• [Work instruction]:
Every entry in the data is to be written out exactly; no picture belongs in the copy.

### Task material

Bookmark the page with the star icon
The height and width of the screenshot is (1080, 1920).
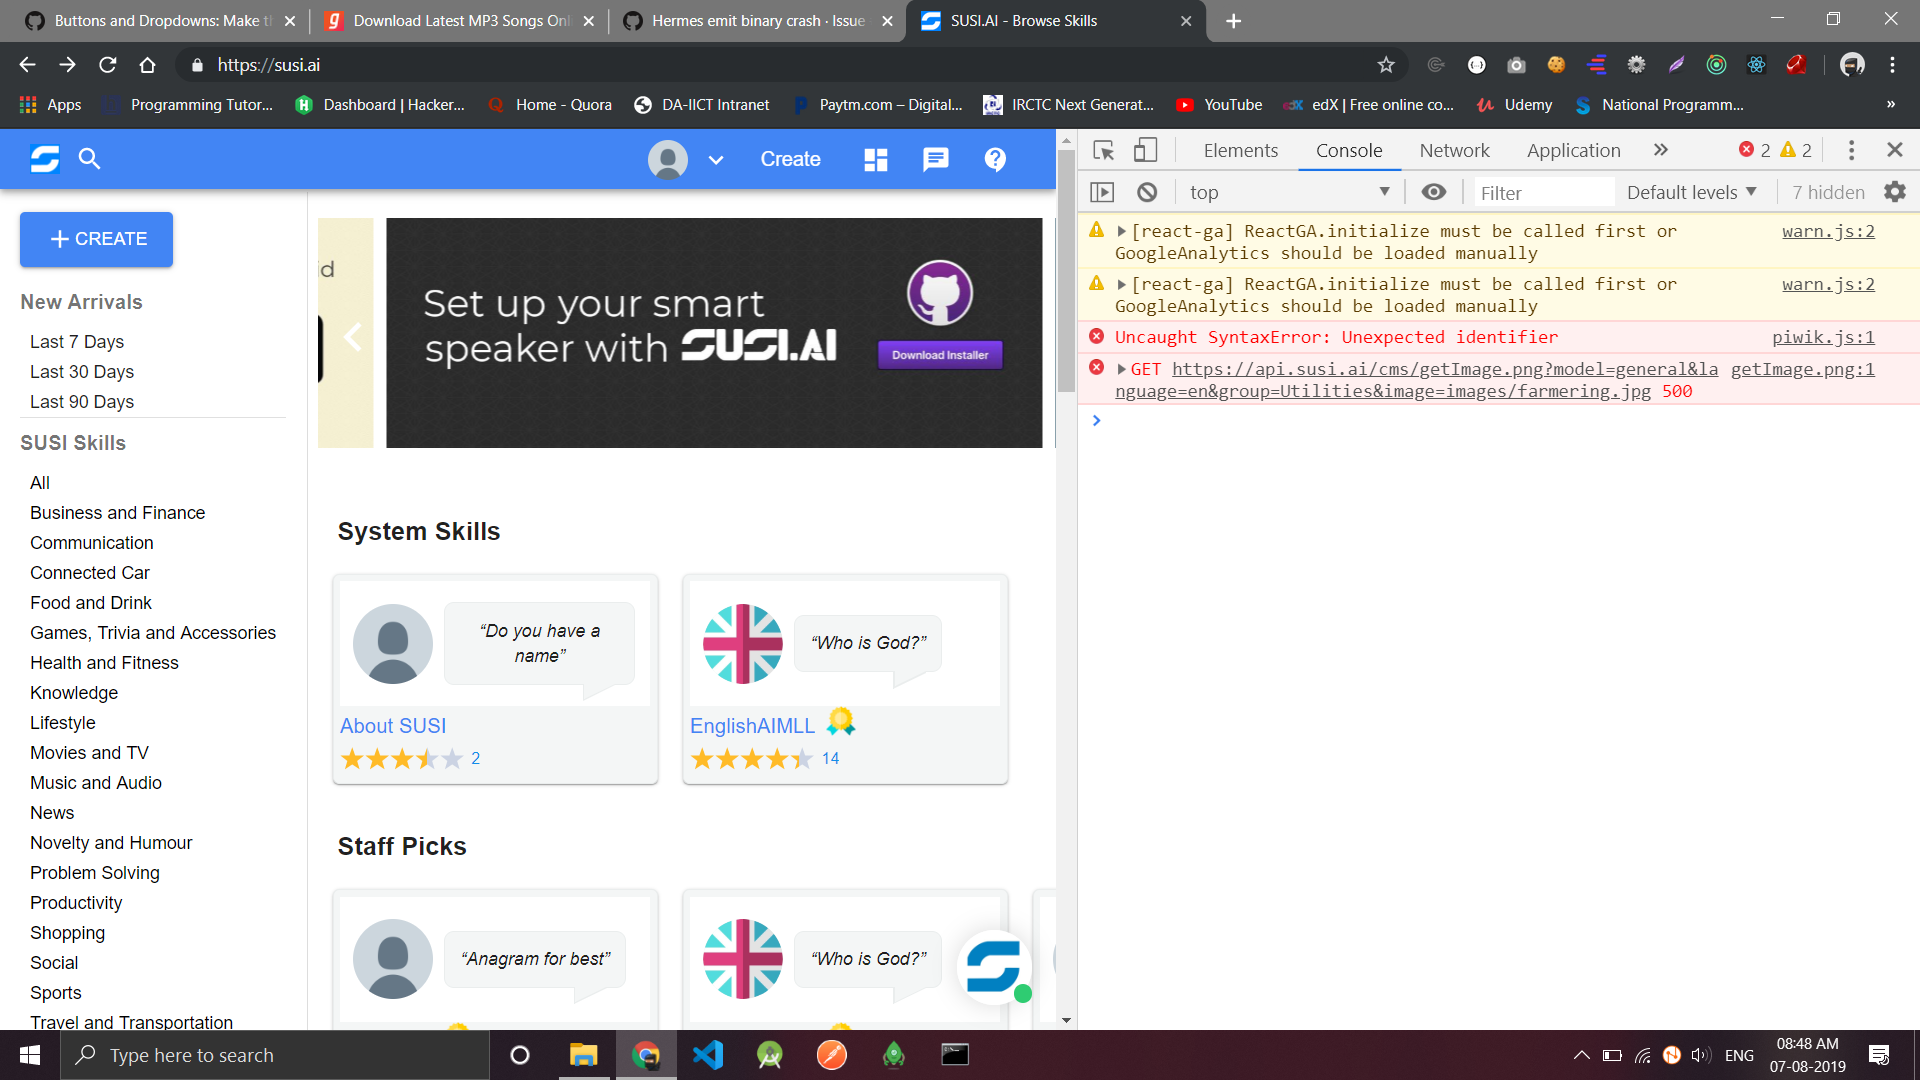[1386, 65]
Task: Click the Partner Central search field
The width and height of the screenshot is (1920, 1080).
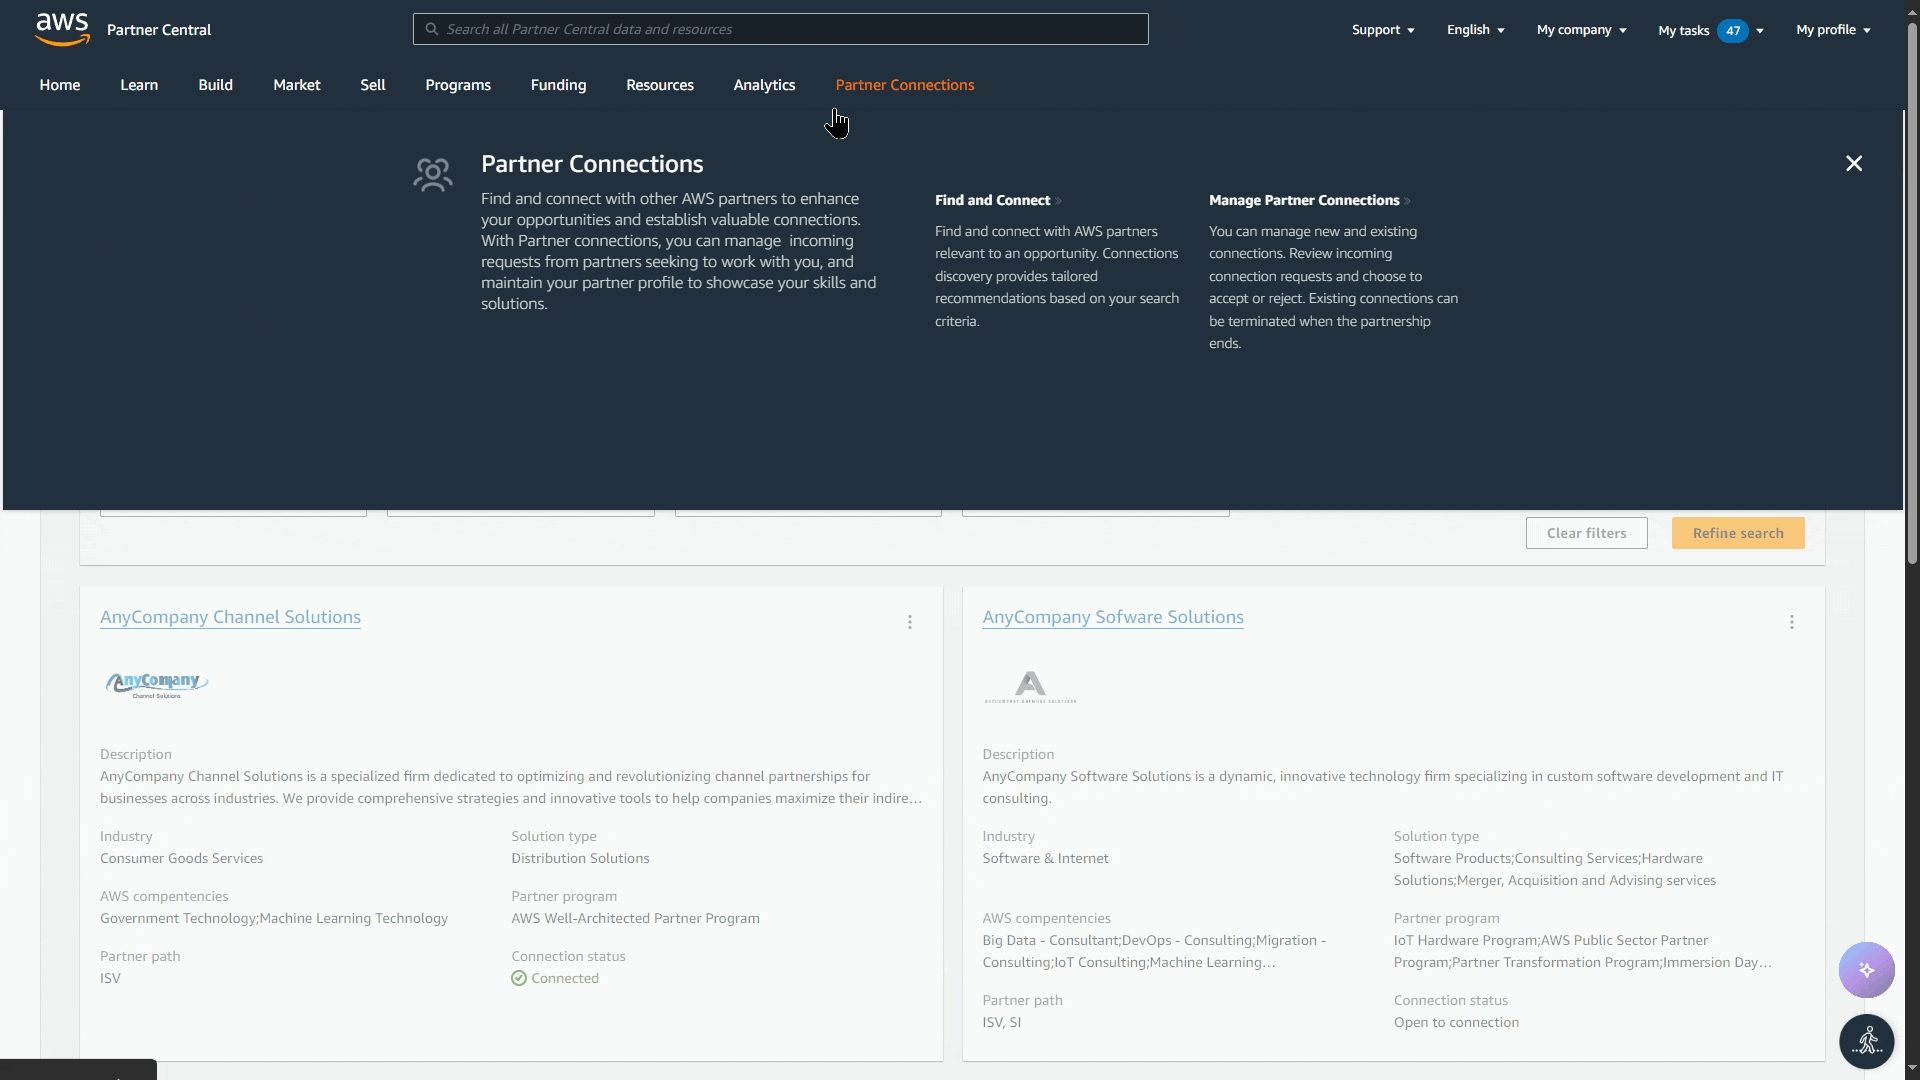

######

• [Exercise output]:
Bookmark the page with the star icon
The height and width of the screenshot is (1080, 1920).
[1386, 65]
Task: Click the Partner Central search field
The width and height of the screenshot is (1920, 1080).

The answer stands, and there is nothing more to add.